I recently acquired a heart rate monitor (HRM), need to set up the Zones. I have been riding a long time, but have not been loosing any weight. The HRM/training books/web guides are telling me that my average heart rate is two high when ridings , Zone 4 +. My cadence is at 90+, which is good right? So I am trying to keep a good cadence but I need to gear back, and stay in the Zones 1 to 3.

On point:

"The Heart Rate Monitor Book For Cyclists" (Sally Edwards & Sally REED) states the Following:

Zone 1: 50%-60%
Zone 2: 60%-70%
Zone 3: 70%-80%
Zone 4: 80%-90%
Zone 5: 90%-100%

Some Web Sources state the following:

Zone 1: 60%-65%
Zone 2: 65%-75%
Zone 3: 75%-82%
Zone 4: 82%-89%
Zone 5: 89%-94%
Zone 6: 94% -100%

( . . . I seen the above in a few different places.)

Why isnt this standardize? Which zone method would you recommend. In the end both will work. but should I always be above 60% HRM? What about 70-75% I am bruning mostly Fat or has my fat burning rate decreased a lot? Remember I trying to change my riding style for maxium weight loss.




5,358 Posts
First off, cadence has nothing to do with heart rate.

Next, the "fat burning zone" is a myth. Or rather, it is an incorrect interpretation. At lower efforts, you burn mostly fat. At higher efforts, you burn the more fat than at lower efforts, but you also burn glycogen (sugar) that is stored in the muscles and liver. For example, at 140 bpm you may burn 400 cal/hr fat and 200 cal/hr of glycogen, while at 170 bpm you'd burn 450 cal/hr of fat and 300 of glycogen (number for illustration only). There's a lower precentage of fat at the higher intensity, but you're still burning more calories then.

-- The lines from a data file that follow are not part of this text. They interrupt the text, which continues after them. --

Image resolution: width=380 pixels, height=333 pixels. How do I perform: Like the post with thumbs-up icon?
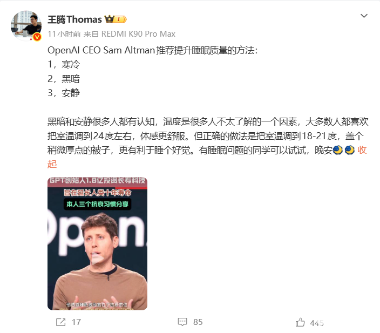pos(300,322)
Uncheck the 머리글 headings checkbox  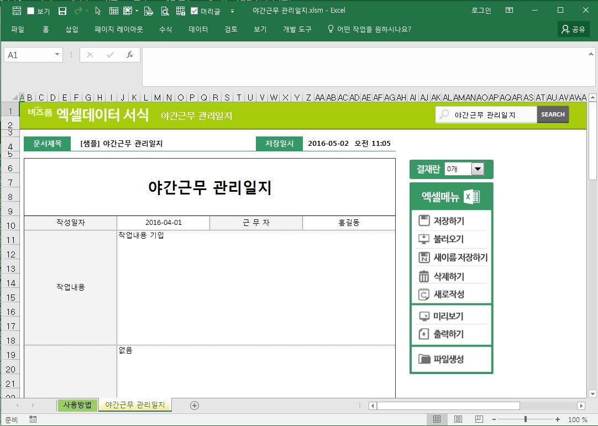195,11
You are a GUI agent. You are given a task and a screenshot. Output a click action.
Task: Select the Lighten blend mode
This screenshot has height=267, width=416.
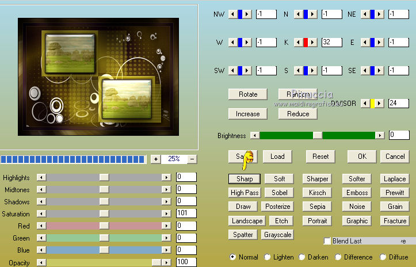pos(268,257)
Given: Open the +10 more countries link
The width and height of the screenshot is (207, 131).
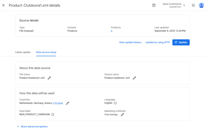Looking at the screenshot, I should pos(58,103).

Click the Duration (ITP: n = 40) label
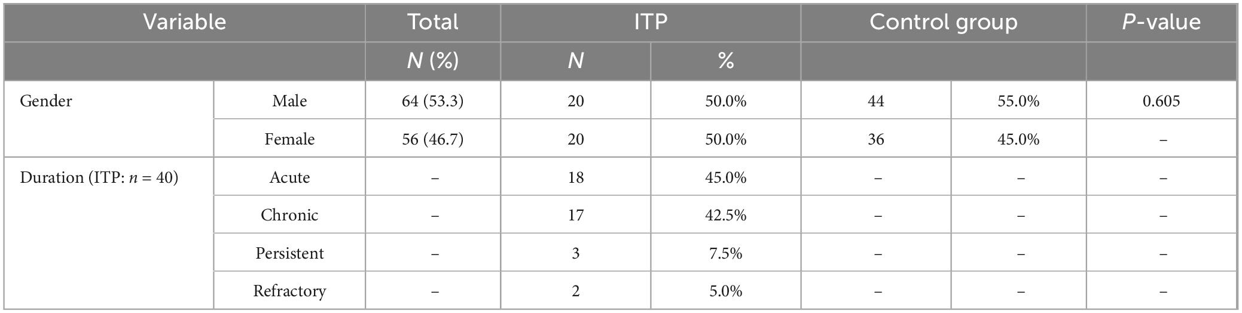tap(99, 177)
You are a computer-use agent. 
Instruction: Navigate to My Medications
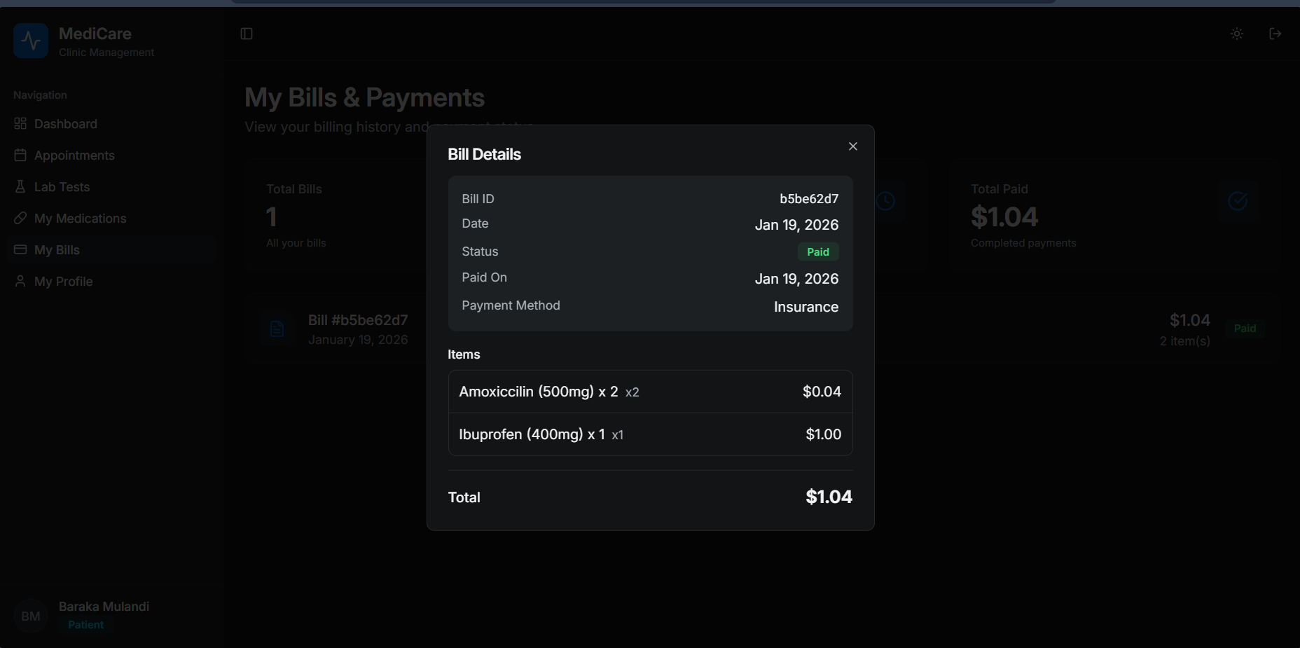(80, 219)
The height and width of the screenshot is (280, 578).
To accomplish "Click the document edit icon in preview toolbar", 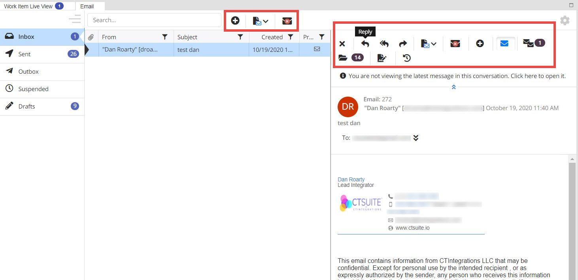I will (x=382, y=58).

But then after you are done riding, you need to replenesh those glycogen stores. If you don't load up on on carbohydrates right after your ride, you rebuild those stores from body fat. So either way, you are burning fat.

What is true is that at lower intensities you can ride for much longer. Even though you burn fewer calories/hr at lower intensity, you still burn way more than you would sitting on the couch. So for weight loss, riding at an endurance pace and doing longer rides works better than more intense, but short, rides.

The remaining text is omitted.